Set problem
Please turn these lines into a numbered list, leaving out the blank lines.

Data for the task
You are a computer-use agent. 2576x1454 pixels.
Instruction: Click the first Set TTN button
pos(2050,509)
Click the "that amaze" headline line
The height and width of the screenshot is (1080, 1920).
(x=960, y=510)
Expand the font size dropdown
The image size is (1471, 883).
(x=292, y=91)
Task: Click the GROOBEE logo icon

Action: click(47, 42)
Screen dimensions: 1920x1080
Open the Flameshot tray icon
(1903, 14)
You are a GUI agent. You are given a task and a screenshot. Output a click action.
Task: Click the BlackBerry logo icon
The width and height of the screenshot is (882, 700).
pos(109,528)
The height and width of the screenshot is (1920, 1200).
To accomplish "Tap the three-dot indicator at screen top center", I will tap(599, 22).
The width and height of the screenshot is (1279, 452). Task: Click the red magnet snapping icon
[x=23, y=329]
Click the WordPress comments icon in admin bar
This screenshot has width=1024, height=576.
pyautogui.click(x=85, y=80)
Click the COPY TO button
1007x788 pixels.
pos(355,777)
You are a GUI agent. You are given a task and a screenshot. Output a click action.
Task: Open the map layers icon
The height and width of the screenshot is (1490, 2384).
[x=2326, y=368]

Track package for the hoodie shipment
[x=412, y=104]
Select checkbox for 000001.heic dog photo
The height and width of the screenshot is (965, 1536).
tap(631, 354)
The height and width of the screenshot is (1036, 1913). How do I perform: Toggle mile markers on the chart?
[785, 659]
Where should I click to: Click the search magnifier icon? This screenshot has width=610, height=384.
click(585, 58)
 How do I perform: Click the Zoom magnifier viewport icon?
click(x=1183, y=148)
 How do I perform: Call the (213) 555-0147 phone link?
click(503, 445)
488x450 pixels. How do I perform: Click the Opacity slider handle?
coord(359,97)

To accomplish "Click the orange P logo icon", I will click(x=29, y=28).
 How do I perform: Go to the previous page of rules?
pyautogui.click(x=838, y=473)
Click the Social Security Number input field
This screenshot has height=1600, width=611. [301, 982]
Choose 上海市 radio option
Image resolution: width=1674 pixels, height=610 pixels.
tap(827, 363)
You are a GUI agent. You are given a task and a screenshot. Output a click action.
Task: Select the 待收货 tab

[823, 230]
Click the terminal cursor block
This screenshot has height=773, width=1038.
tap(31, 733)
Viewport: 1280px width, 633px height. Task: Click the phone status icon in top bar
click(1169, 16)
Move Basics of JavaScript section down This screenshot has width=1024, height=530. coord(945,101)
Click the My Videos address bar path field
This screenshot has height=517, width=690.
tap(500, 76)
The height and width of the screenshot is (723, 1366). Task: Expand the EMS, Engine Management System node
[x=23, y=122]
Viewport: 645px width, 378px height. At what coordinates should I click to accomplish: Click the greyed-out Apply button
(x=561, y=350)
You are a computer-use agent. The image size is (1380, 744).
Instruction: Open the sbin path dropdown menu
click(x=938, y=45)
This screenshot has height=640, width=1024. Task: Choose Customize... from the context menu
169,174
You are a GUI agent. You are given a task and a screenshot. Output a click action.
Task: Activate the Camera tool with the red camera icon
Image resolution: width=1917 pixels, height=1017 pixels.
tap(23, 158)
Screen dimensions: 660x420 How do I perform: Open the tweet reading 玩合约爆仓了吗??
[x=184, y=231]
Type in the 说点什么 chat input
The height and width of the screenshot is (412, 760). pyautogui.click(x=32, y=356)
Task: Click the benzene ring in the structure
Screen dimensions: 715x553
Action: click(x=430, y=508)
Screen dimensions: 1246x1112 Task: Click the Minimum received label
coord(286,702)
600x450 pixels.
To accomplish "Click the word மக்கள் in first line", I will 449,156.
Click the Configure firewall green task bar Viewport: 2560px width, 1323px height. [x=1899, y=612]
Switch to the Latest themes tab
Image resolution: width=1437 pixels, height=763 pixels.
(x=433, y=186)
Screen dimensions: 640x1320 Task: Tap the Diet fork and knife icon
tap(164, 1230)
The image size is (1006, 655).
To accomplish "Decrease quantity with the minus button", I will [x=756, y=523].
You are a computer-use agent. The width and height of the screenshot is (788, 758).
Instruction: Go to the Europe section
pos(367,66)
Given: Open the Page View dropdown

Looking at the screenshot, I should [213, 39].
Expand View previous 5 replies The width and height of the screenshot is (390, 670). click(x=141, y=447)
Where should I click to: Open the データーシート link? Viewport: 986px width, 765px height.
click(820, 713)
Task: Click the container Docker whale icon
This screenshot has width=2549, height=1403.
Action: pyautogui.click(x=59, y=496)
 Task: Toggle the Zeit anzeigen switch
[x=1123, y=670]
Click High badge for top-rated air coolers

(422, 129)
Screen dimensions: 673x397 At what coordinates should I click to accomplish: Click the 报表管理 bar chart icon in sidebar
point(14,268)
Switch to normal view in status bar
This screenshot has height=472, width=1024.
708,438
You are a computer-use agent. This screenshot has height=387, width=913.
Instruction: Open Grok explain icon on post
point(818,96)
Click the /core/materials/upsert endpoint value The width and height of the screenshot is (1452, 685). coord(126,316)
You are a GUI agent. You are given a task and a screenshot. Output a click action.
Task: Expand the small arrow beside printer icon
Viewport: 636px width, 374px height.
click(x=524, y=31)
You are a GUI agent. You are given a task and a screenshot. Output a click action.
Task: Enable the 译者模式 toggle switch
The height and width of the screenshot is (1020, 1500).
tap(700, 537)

Task solution
1. You are a computer-use agent. 2576x1454 pixels.
2. Instruction: Click the first Set TTN button
3. pos(2050,509)
4. Click the "that amaze" headline line
5. The height and width of the screenshot is (1080, 1920).
6. (x=960, y=510)
7. Expand the font size dropdown
8. The image size is (1471, 883).
9. (x=292, y=91)
10. Task: Click the GROOBEE logo icon
11. Action: click(47, 42)
12. Screen dimensions: 1920x1080
13. Open the Flameshot tray icon
14. (1903, 14)
15. You are a GUI agent. You are given a task and a screenshot. Output a click action.
16. Task: Click the BlackBerry logo icon
17. The width and height of the screenshot is (882, 700).
18. pos(109,528)
19. The height and width of the screenshot is (1920, 1200).
20. To accomplish "Tap the three-dot indicator at screen top center", I will tap(599, 22).
21. The width and height of the screenshot is (1279, 452). Task: Click the red magnet snapping icon
22. [x=23, y=329]
23. Click the WordPress comments icon in admin bar
24. This screenshot has width=1024, height=576.
25. pyautogui.click(x=85, y=80)
26. Click the COPY TO button
27. 1007x788 pixels.
28. pos(355,777)
29. You are a GUI agent. You are given a task and a screenshot. Output a click action.
30. Task: Open the map layers icon
31. The height and width of the screenshot is (1490, 2384).
32. [x=2326, y=368]
33. Track package for the hoodie shipment
34. [x=412, y=104]
35. Select checkbox for 000001.heic dog photo
36. The height and width of the screenshot is (965, 1536).
37. tap(631, 354)
38. The height and width of the screenshot is (1036, 1913). How do I perform: Toggle mile markers on the chart?
39. [785, 659]
40. Where should I click to: Click the search magnifier icon? This screenshot has width=610, height=384.
41. click(585, 58)
42.  How do I perform: Click the Zoom magnifier viewport icon?
43. click(x=1183, y=148)
44.  How do I perform: Call the (213) 555-0147 phone link?
45. click(503, 445)
46. 488x450 pixels. How do I perform: Click the Opacity slider handle?
47. coord(359,97)
48. To accomplish "Click the orange P logo icon", I will click(x=29, y=28).
49.  How do I perform: Go to the previous page of rules?
50. pyautogui.click(x=838, y=473)
51. Click the Social Security Number input field
52. This screenshot has height=1600, width=611. [301, 982]
53. Choose 上海市 radio option
54. Image resolution: width=1674 pixels, height=610 pixels.
55. tap(827, 363)
56. You are a GUI agent. You are given a task and a screenshot. Output a click action.
57. Task: Select the 待收货 tab
58. [823, 230]
59. Click the terminal cursor block
60. This screenshot has height=773, width=1038.
61. tap(31, 733)
62. Viewport: 1280px width, 633px height. Task: Click the phone status icon in top bar
63. click(1169, 16)
64. Move Basics of JavaScript section down This screenshot has width=1024, height=530. coord(945,101)
65. Click the My Videos address bar path field
66. This screenshot has height=517, width=690.
67. tap(500, 76)
68. The height and width of the screenshot is (723, 1366). Task: Expand the EMS, Engine Management System node
69. [x=23, y=122]
70. Viewport: 645px width, 378px height. At what coordinates should I click to accomplish: Click the greyed-out Apply button
71. (x=561, y=350)
72. You are a computer-use agent. The image size is (1380, 744).
73. Instruction: Open the sbin path dropdown menu
74. click(x=938, y=45)
75. This screenshot has height=640, width=1024. Task: Choose Customize... from the context menu
76. 169,174
77. You are a GUI agent. You are given a task and a screenshot. Output a click action.
78. Task: Activate the Camera tool with the red camera icon
79. Image resolution: width=1917 pixels, height=1017 pixels.
80. tap(23, 158)
81. Screen dimensions: 660x420 How do I perform: Open the tweet reading 玩合约爆仓了吗??
82. [x=184, y=231]
83. Type in the 说点什么 chat input
84. The height and width of the screenshot is (412, 760). pyautogui.click(x=32, y=356)
85. Task: Click the benzene ring in the structure
86. Screen dimensions: 715x553
87. Action: click(x=430, y=508)
88. Screen dimensions: 1246x1112 Task: Click the Minimum received label
89. coord(286,702)
90. 600x450 pixels.
91. To accomplish "Click the word மக்கள் in first line", I will 449,156.
92. Click the Configure firewall green task bar Viewport: 2560px width, 1323px height. [x=1899, y=612]
93. Switch to the Latest themes tab
94. Image resolution: width=1437 pixels, height=763 pixels.
95. (x=433, y=186)
96. Screen dimensions: 640x1320 Task: Tap the Diet fork and knife icon
97. tap(164, 1230)
98. The image size is (1006, 655).
99. To accomplish "Decrease quantity with the minus button", I will [x=756, y=523].
100. You are a computer-use agent. The width and height of the screenshot is (788, 758).
101. Instruction: Go to the Europe section
102. pos(367,66)
103. Given: Open the Page View dropdown
104. Looking at the screenshot, I should [213, 39].
105. Expand View previous 5 replies The width and height of the screenshot is (390, 670). click(x=141, y=447)
106. Where should I click to: Open the データーシート link? Viewport: 986px width, 765px height.
107. click(820, 713)
108. Task: Click the container Docker whale icon
109. This screenshot has width=2549, height=1403.
110. Action: pyautogui.click(x=59, y=496)
111.  Task: Toggle the Zeit anzeigen switch
112. [x=1123, y=670]
113. Click High badge for top-rated air coolers
114. (422, 129)
115. Screen dimensions: 673x397 At what coordinates should I click to accomplish: Click the 报表管理 bar chart icon in sidebar
116. point(14,268)
117. Switch to normal view in status bar
118. This screenshot has height=472, width=1024.
119. 708,438
120. You are a computer-use agent. This screenshot has height=387, width=913.
121. Instruction: Open Grok explain icon on post
122. point(818,96)
123. Click the /core/materials/upsert endpoint value The width and height of the screenshot is (1452, 685). coord(126,316)
124. You are a GUI agent. You are given a task and a screenshot. Output a click action.
125. Task: Expand the small arrow beside printer icon
126. Viewport: 636px width, 374px height.
127. click(x=524, y=31)
128. You are a GUI agent. You are given a task and a screenshot. Output a click action.
129. Task: Enable the 译者模式 toggle switch
130. The height and width of the screenshot is (1020, 1500).
131. tap(700, 537)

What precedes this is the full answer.